Claude Advanced Tool Use

Shifting Agent Complexity & Hype Cycles

  • Commenters see a recurring cycle: heavy scaffolding (LangChain-style agents) → simpler loops → MCP with large schemas → back to bash/filesystem → now richer tool systems again.
  • Some express fatigue at constant reinvention and hype-driven adoption, with good OSS ideas often ignored until a major vendor rebrands them.
  • Others note cost and latency will be strong incentives to simplify once capabilities stabilize.

Programmatic Tool Calling & Code as the “Tool Language”

  • Strong support for “write code to call tools instead of calling them directly”: lets agents batch calls, pass data between tools, and avoid copying large payloads into the model’s context.
  • Several people mention similar prior work (e.g., smolagents, MCP proxies that turn tools into TypeScript/Python APIs executed in a sandbox).
  • There’s a broader push toward giving models a real programming environment (Python, bash, TypeScript, Prolog DSLs) instead of verbose JSON schemas, with the model orchestrating tools via code.

Context Management, Tool Search & “RAG for Tools”

  • Many criticize loading all tool JSON schemas into context as wasteful and a known anti-pattern. Patterns discussed: tool search tools, skills folders, sub-agents, plans, and delayed “install” of tools.
  • Anthropic’s Tool Search is seen by some as “RAG for tools”: offload discovery, then only load a small subset into context. Others argue good architecture (per-state tool sets, sub-agents) already solves this.
  • Concern that debugging opaque tool selection will be painful when the wrong tool is silently chosen.

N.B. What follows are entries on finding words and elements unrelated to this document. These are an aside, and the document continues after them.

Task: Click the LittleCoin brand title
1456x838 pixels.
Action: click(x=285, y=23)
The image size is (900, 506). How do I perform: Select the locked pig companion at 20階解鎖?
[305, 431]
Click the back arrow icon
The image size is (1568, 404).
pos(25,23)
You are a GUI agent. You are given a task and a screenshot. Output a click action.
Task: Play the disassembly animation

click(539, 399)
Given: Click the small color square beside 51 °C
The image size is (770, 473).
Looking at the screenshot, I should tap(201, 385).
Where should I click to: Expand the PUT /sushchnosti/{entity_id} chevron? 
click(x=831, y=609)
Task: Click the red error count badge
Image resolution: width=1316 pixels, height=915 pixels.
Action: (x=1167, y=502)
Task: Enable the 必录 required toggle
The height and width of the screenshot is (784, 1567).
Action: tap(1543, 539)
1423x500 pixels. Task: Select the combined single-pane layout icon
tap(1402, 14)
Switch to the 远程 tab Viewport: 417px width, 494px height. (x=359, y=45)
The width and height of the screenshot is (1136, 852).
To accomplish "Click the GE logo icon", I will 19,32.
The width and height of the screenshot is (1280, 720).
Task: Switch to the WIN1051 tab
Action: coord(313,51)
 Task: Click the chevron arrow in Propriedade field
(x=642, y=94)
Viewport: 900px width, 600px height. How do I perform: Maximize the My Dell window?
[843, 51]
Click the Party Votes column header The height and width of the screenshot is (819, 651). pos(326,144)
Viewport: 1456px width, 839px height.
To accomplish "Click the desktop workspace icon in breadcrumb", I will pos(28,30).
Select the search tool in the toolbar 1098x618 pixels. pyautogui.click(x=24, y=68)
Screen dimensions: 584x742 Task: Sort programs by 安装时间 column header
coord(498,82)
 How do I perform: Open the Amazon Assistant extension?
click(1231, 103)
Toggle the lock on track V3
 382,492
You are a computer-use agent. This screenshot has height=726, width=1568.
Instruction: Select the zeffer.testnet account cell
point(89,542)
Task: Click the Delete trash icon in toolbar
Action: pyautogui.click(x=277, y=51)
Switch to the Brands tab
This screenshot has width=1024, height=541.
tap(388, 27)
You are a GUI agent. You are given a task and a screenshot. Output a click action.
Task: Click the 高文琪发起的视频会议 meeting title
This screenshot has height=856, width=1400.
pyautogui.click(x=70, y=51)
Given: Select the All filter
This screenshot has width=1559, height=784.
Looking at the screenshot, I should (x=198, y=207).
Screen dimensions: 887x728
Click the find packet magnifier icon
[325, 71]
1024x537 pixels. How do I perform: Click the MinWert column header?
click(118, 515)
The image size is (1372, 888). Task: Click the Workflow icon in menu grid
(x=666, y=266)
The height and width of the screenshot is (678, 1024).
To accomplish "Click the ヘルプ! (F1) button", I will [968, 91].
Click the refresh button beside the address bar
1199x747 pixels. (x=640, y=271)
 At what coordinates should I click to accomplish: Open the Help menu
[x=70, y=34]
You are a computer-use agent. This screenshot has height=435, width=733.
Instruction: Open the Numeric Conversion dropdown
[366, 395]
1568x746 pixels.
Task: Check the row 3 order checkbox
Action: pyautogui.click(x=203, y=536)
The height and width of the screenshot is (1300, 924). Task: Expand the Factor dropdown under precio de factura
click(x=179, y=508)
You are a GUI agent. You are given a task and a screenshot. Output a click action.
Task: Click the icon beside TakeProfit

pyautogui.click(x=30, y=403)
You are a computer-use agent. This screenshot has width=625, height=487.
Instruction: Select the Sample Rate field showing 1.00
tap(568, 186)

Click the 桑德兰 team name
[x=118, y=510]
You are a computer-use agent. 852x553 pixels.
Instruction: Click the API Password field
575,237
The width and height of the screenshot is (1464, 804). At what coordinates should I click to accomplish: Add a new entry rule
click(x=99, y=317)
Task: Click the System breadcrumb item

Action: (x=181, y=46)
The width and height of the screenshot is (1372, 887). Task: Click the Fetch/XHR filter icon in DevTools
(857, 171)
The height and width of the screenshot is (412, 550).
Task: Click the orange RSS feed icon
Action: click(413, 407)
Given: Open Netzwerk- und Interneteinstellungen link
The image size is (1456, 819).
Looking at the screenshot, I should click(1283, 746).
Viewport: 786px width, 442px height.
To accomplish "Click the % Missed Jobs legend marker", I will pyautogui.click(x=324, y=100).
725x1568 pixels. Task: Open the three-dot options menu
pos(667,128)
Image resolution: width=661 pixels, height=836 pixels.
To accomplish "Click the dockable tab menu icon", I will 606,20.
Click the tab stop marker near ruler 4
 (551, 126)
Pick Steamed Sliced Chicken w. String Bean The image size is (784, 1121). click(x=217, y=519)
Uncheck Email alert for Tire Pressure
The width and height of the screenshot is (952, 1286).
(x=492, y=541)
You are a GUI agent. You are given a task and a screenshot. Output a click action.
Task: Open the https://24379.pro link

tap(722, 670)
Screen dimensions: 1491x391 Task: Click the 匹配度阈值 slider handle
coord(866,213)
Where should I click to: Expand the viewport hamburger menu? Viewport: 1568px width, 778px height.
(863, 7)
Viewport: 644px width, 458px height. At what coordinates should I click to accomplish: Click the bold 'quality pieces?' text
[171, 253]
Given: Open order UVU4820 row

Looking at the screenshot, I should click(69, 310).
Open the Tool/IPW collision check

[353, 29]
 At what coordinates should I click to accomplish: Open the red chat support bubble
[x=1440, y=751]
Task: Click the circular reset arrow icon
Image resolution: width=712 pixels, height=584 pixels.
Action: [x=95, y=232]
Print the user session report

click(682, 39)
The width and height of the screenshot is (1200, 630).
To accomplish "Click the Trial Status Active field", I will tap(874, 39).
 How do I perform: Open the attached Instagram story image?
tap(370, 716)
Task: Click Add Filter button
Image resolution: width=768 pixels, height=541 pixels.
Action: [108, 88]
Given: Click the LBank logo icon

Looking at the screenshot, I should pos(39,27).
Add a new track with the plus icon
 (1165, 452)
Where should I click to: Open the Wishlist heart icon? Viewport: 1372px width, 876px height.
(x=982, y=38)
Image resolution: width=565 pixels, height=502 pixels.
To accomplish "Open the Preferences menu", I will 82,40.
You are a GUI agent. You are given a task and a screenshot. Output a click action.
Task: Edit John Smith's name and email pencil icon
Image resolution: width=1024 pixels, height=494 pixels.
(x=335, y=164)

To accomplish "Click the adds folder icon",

Security, Ecosystem & Optimization Games

  • Letting LLMs discover tools on GitHub and execute them is called a security nightmare: sandboxing protects machines but not data exfiltration; curation is urged.
  • People anticipate “Tool Engine Optimization” (TEO), promoted tools, and ranking systems analogous to SEO/PageRank.

Alternatives: GraphQL, SPARQL, CLI & Shell-First

  • Multiple commenters advocate GraphQL (or SPARQL) as a single, typed, introspectable “super-tool” that avoids dozens of separate MCP tools and supports selective data loading.
  • Others emphasize good old CLI tools with --help as simpler, composable interfaces that LLMs can already use, often via a shell tool, sometimes preferred over buggy MCP servers.

Reliability & MCP/Skills Critiques

  • Reports that tools, MCP, and skills integrations are brittle: skills often not invoked unless explicitly named; CLAUDE.md and similar configs get ignored due to context rot.
  • Some argue MCP is conceptually interesting but currently too buggy for production, pushing teams to build custom protocols or lighter abstractions.